Fidiamoci di Dio!

Il modo di predicare di una volta era molto diverso da quello di oggi. Forse un tempo dovevano rifugiarsi in un modo aulico di parlare in chiesa perché la mancanza del microfono costringeva il prete ad un tono di voce molto alto. Ricordo il cardinale Luciani, che aveva una voce flebile e diceva che ad Agordo, ove fu cappellano, era costretto a rifugiarsi nei racconti per tener desta l’attenzione dei fedeli.

Forse per questo un tempo le prediche erano infarcite di aneddoti, fatti della storia e racconti vari.
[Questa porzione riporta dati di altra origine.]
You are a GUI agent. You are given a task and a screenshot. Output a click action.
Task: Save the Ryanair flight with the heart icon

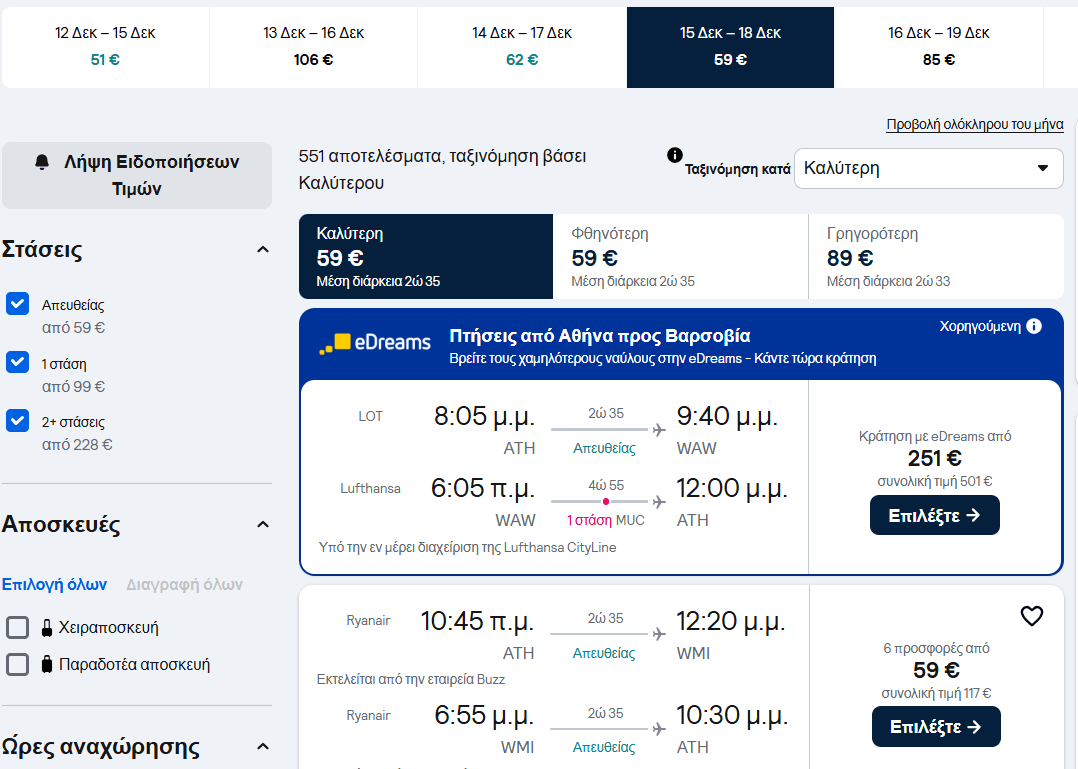click(1031, 616)

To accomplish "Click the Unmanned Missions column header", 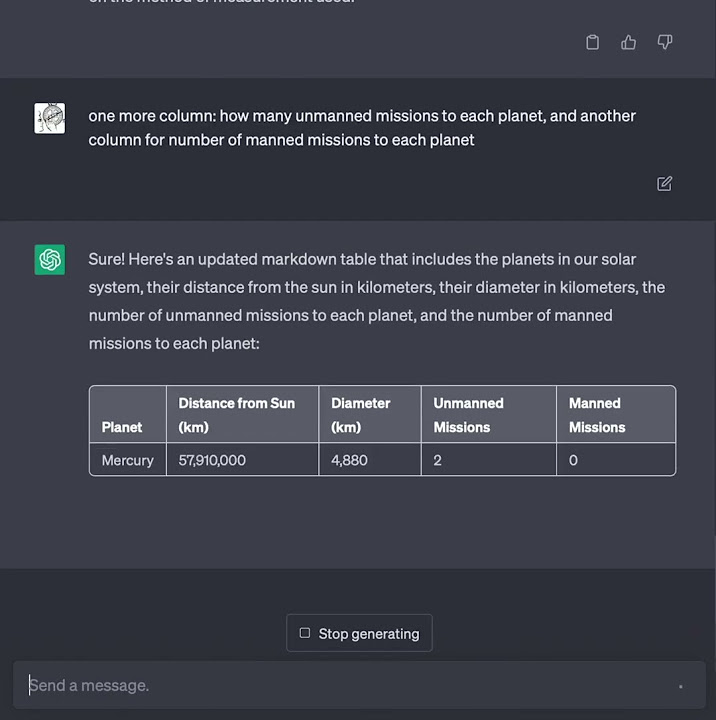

Credo che non avessero tutti i torti i nostri vecchi parroci perché dei sermoni del passato ricordo quasi esclusivamente qualche fatto raccontato per dimostrare certe verità cristiane.

Ricordo che un tempo il mio parroco di campagna, per dimostrare che dobbiamo volerci bene, non rimandare al domani la conversione, che la vita passa veloce e che quello che conta non sono le ricchezze ma una vita virtuosa, ci raccontò della regina Elisabetta d’Inghilterra (non quella attuale, ma una sua ava), ambiziosa ed amante del potere, che aveva fatto un patto col diavolo: lui le assicurava 40 anni di regno e lei gli vendeva la sua anima. Quarant’anni sono tanti, insisteva il parroco, però pian piano passavano, la bellezza di Elisabetta sfioriva e il governare diventava sempre più difficile. Man mano che passava il tempo, aumentava l’angoscia e il terrore per l’antico patto. Non ricordo la sua fine, penso però che il parroco assicurò che essa sia stata tragica e che il suo primo ministro, avendo fatto la ricognizione della salma, avesse esclamato: così si riducono le illusioni e le ambizioni di chi volta le spalle a Dio ed accetta le lusinghe di Lucifero!”.

Questo modo di predicare non sarà moderno, ma a me continua a far pensare.

L’altro giorno, nel libretto in cui faccio meditazione al mattino, si scriveva che una signora molto agiata, ma colpita da un tumore, ha confidato ai suoi vicini che avrebbe volentieri offerto tutti i suoi averi, ai quali era molto attaccata, in cambio di dieci anni di vita, per poter vedere crescere il suo figliolo. Molto meglio della regina Elisabetta d’Inghilterra!

Comunque credo che sia meglio ancora fidarsi della paternità di Dio, vivere con gioia ed intensità la sorte che il Signore ci ha riservato ed abbandonarsi fiduciosamente alla sua volontà. Il mestiere di Dio è difficile, ma da quanto possiamo verificare anche noi, il Signore lo sa fare molto bene. E perciò credo che sia saggio accettare quello che Egli ci offre, senza tentare di barattare o di premere perché Egli scenda a compromessi con la sua sapienza per accontentare la nostra ignoranza.

Una risposta a “Fidiamoci di Dio!”

  1. Pasta ho letto alcune sue meditazioni e le trovo davvero speciali, sopratutto indicative ed autentiche. Mi piacerebbe iniziare una corrispondenza, anche via e mail e magari a DIO piacendo un giorno incontrandoci. Credo fortemente che il vivere da cristiani comporti dei sacrifici ma sopratutto a delle rinunce mondane, ma la gioia di Cristo ricolma tutto e tutti. Grazie.